» **Exercise**
Search the records for the word "agent" and pick out every line that has it.
^^^^
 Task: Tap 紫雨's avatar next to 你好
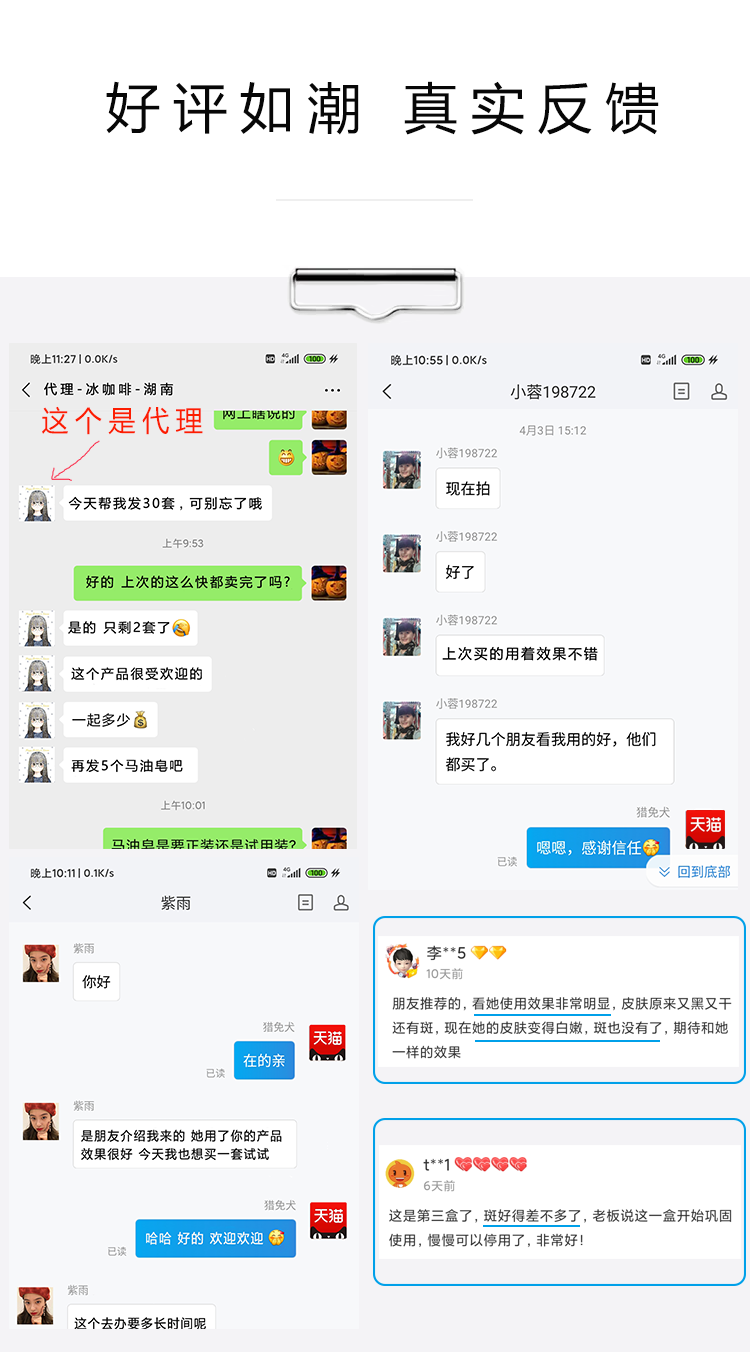click(x=41, y=963)
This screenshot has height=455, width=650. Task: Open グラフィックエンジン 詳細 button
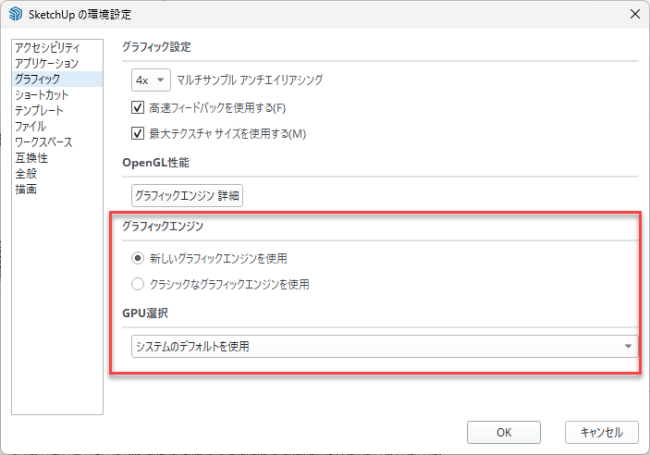click(x=187, y=195)
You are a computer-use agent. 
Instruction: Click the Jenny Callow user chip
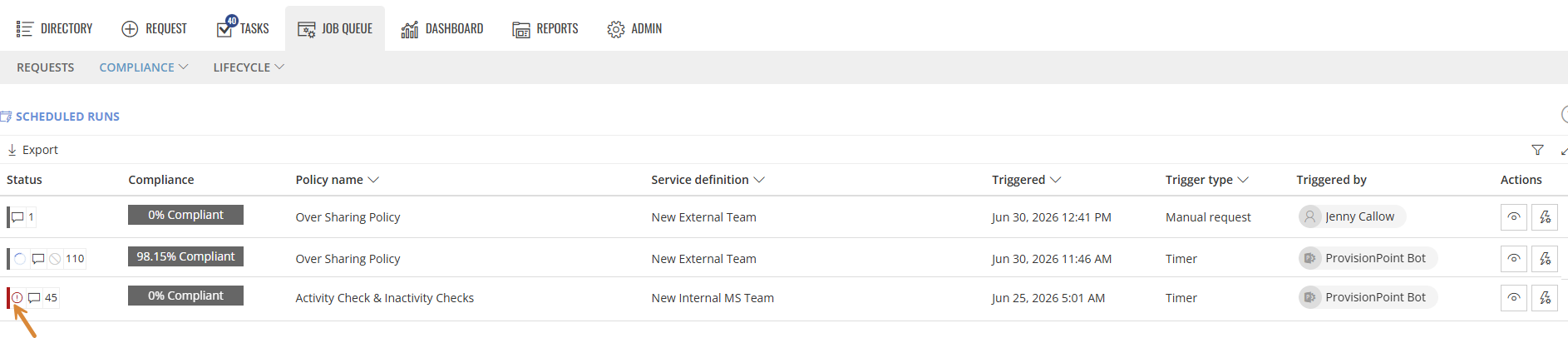1352,216
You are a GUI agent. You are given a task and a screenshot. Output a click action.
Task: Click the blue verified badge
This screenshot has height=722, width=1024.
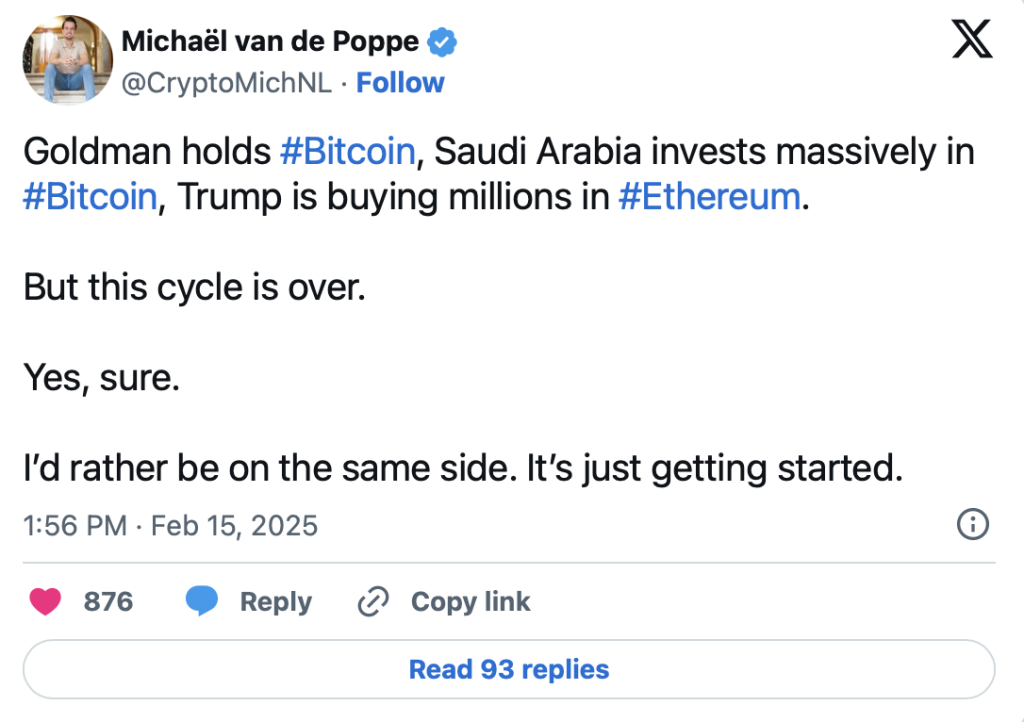pyautogui.click(x=444, y=42)
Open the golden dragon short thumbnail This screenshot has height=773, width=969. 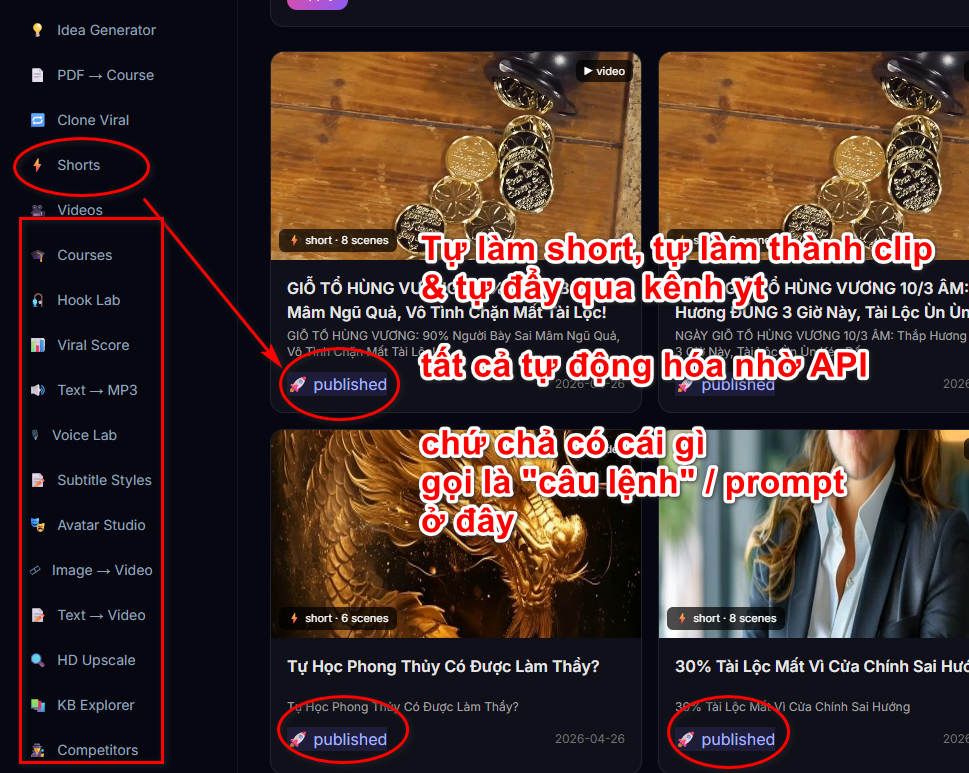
^^^^
» **Exercise answer**
You are a computer-use agent. 
You are a GUI agent. You are given a task and a screenshot. Output a click action.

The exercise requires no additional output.